**** Input material
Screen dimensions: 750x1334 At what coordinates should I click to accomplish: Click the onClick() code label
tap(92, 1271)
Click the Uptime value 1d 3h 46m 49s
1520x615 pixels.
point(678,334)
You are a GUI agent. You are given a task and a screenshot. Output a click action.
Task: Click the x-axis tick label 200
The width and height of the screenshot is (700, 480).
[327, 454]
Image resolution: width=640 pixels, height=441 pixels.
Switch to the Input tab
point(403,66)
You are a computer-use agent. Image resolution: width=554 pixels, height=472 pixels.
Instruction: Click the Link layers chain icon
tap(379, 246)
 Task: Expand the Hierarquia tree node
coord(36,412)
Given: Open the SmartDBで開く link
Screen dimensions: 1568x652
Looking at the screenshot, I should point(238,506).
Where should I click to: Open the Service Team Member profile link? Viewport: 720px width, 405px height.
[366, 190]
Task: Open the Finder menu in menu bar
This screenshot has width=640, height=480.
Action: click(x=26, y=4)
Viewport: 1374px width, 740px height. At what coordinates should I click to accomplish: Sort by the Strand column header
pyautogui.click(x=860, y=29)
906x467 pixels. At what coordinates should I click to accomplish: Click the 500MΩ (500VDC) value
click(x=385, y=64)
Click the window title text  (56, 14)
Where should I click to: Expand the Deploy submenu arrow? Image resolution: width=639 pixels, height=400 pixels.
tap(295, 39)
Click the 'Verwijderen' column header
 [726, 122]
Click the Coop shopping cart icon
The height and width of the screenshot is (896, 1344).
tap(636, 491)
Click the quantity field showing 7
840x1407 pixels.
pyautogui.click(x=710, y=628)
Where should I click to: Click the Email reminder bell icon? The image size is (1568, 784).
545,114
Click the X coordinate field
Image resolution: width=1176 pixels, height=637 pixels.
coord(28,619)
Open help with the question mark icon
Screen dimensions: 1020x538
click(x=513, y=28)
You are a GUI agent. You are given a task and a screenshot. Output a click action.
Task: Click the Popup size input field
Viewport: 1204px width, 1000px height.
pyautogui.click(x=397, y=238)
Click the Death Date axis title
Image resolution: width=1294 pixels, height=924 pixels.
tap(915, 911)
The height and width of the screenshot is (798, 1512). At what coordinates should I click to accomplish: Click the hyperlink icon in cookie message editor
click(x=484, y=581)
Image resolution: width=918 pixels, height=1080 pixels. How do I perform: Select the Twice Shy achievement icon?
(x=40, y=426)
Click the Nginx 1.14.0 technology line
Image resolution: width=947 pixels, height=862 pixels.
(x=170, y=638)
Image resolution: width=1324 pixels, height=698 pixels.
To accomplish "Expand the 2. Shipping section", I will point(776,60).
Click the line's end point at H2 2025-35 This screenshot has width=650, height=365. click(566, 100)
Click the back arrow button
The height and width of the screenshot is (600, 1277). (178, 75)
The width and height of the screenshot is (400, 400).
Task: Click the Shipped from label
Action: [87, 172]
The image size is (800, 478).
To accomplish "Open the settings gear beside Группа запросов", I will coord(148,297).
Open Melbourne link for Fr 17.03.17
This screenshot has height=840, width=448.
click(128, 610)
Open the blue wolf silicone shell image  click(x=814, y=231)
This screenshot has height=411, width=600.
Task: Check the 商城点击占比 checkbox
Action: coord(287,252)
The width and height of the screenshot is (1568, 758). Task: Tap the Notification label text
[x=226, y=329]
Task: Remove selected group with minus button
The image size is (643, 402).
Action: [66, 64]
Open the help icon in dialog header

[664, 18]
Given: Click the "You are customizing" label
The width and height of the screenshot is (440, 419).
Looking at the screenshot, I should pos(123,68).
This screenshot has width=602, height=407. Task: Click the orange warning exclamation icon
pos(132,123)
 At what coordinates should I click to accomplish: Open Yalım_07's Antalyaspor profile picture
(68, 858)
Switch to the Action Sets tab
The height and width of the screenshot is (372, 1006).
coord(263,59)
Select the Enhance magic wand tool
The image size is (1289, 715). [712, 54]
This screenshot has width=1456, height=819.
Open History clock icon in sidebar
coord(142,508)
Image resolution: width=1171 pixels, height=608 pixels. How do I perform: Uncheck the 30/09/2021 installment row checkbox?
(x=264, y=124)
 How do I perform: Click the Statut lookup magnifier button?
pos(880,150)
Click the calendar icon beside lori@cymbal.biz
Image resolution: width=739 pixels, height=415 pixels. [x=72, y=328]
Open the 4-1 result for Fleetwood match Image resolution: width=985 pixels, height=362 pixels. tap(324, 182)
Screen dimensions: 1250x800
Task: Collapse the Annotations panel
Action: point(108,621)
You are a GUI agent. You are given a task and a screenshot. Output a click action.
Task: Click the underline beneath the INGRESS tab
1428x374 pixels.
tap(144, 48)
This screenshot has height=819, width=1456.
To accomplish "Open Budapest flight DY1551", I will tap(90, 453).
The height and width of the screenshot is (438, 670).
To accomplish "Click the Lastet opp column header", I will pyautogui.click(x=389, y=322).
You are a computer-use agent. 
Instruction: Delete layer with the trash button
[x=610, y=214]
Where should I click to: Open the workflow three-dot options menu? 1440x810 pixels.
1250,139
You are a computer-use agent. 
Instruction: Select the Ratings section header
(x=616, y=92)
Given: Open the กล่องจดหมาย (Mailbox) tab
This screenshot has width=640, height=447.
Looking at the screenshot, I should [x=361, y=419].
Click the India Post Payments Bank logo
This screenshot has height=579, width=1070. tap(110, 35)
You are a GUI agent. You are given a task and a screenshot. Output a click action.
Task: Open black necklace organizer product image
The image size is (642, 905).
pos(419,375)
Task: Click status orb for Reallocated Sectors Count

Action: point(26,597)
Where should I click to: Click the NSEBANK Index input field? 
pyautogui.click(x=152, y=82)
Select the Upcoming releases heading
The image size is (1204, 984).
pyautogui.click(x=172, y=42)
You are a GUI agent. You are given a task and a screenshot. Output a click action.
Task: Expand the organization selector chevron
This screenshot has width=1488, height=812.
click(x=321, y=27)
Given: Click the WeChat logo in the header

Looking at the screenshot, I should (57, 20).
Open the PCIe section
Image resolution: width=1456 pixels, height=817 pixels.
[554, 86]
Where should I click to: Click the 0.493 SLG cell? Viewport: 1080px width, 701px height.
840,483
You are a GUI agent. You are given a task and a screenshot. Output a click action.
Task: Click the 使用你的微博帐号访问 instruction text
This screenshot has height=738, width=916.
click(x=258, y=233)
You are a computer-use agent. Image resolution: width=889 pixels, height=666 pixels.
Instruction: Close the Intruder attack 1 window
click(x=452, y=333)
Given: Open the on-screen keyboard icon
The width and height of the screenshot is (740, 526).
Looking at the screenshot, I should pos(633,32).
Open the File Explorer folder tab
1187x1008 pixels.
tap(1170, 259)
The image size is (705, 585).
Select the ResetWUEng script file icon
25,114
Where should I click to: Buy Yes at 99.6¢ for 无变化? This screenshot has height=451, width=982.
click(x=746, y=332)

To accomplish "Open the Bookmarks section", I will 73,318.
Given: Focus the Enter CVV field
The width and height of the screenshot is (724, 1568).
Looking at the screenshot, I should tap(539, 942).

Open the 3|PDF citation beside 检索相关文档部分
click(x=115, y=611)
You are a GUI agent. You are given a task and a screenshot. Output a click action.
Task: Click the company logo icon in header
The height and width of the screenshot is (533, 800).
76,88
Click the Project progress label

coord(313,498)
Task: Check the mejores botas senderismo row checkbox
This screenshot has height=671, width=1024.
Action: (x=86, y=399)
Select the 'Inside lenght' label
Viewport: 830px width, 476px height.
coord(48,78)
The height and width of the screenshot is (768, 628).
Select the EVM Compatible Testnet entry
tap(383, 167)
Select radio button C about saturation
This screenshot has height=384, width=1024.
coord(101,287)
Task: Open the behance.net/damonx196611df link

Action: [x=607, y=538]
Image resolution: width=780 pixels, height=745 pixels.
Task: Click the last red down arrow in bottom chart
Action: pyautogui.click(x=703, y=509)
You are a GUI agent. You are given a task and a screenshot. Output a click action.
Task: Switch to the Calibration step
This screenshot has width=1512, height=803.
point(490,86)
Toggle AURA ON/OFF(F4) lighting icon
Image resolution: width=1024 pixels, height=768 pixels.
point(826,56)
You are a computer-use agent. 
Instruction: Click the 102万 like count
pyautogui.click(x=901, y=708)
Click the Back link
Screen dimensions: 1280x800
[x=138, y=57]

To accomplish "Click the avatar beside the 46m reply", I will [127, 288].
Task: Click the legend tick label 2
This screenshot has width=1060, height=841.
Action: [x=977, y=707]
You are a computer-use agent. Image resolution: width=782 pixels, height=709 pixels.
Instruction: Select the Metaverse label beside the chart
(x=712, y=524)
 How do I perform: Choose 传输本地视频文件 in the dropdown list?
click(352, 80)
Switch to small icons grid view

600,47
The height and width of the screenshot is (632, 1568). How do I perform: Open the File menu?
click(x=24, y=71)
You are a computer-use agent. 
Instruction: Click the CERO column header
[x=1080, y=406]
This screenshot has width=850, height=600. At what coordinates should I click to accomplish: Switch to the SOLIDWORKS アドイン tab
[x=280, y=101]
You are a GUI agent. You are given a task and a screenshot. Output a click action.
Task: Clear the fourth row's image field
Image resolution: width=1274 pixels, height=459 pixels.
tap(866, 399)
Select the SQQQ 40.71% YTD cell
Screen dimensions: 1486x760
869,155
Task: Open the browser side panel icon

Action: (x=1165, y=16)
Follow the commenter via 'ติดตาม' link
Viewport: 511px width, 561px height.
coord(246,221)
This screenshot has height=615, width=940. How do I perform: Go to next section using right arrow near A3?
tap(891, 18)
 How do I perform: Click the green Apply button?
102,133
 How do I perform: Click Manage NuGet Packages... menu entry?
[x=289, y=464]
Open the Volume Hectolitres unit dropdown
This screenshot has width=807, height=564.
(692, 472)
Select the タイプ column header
********
Which lines above run from the one containing "Where should I click to: Buy" down to the one containing "The height and width of the screenshot is (768, 628)."? Repeat exactly those, both ends included, and nothing else.

The completed task
Where should I click to: Buy Yes at 99.6¢ for 无变化? This screenshot has height=451, width=982.
click(x=746, y=332)

To accomplish "Open the Bookmarks section", I will 73,318.
Given: Focus the Enter CVV field
The width and height of the screenshot is (724, 1568).
Looking at the screenshot, I should tap(539, 942).

Open the 3|PDF citation beside 检索相关文档部分
click(x=115, y=611)
You are a GUI agent. You are given a task and a screenshot. Output a click action.
Task: Click the company logo icon in header
The height and width of the screenshot is (533, 800).
76,88
Click the Project progress label

coord(313,498)
Task: Check the mejores botas senderismo row checkbox
This screenshot has height=671, width=1024.
Action: (x=86, y=399)
Select the 'Inside lenght' label
Viewport: 830px width, 476px height.
coord(48,78)
The height and width of the screenshot is (768, 628).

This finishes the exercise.